A new campaign has been discovered using a previously unrecognized Linux malware, FontOnLake. It provides remote access of the infected device to its operators.

Making the headlines

The malware family, discovered by ESET, comes with modules that are upgraded regularly with a wide range of abilities.
  • The malware appears to boast sneaky nature and advanced designs.
  • The first sample of this malware was uploaded to VirusTotal in May of last year, implying its first use in intrusions.
  • Looking at the C&C servers and the source countries from where the malware samples were uploaded, researchers suspect that this malware has been used to target Linux users in Southeast Asia.

FontOnLake was tracked by Avast and Lacework Labs with a different name, HCRootkit.

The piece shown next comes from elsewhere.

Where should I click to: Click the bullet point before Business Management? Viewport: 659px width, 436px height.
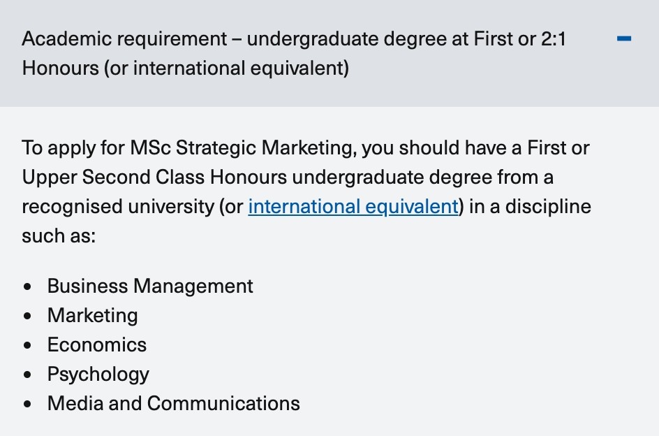click(28, 287)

Technical details and detection evasion

FontOnLake is always used along with a rootkit to evade detection.
  • The malware has three components - trojanized versions of genuine Linux utilities, rootkits, and user-mode backdoors. All these communicate with each other using virtual files.
  • These C++-based implants are created to monitor systems, covertly run commands on networks, and steal account credentials.
  • In order to collect data, it uses modified genuine binaries to load other components.
  • Moreover, its binaries are used in Linux systems and also serve as a persistence mechanism.
  • The attacker relies on different, unique C2 servers with alternating non-standard ports to avoid leaving any tracks.


FontOnLake is a well-designed and feature-rich malware, readied by skilled and sophisticated cybercriminals. Security teams are suggested to proactively prepare their defenses against this threat.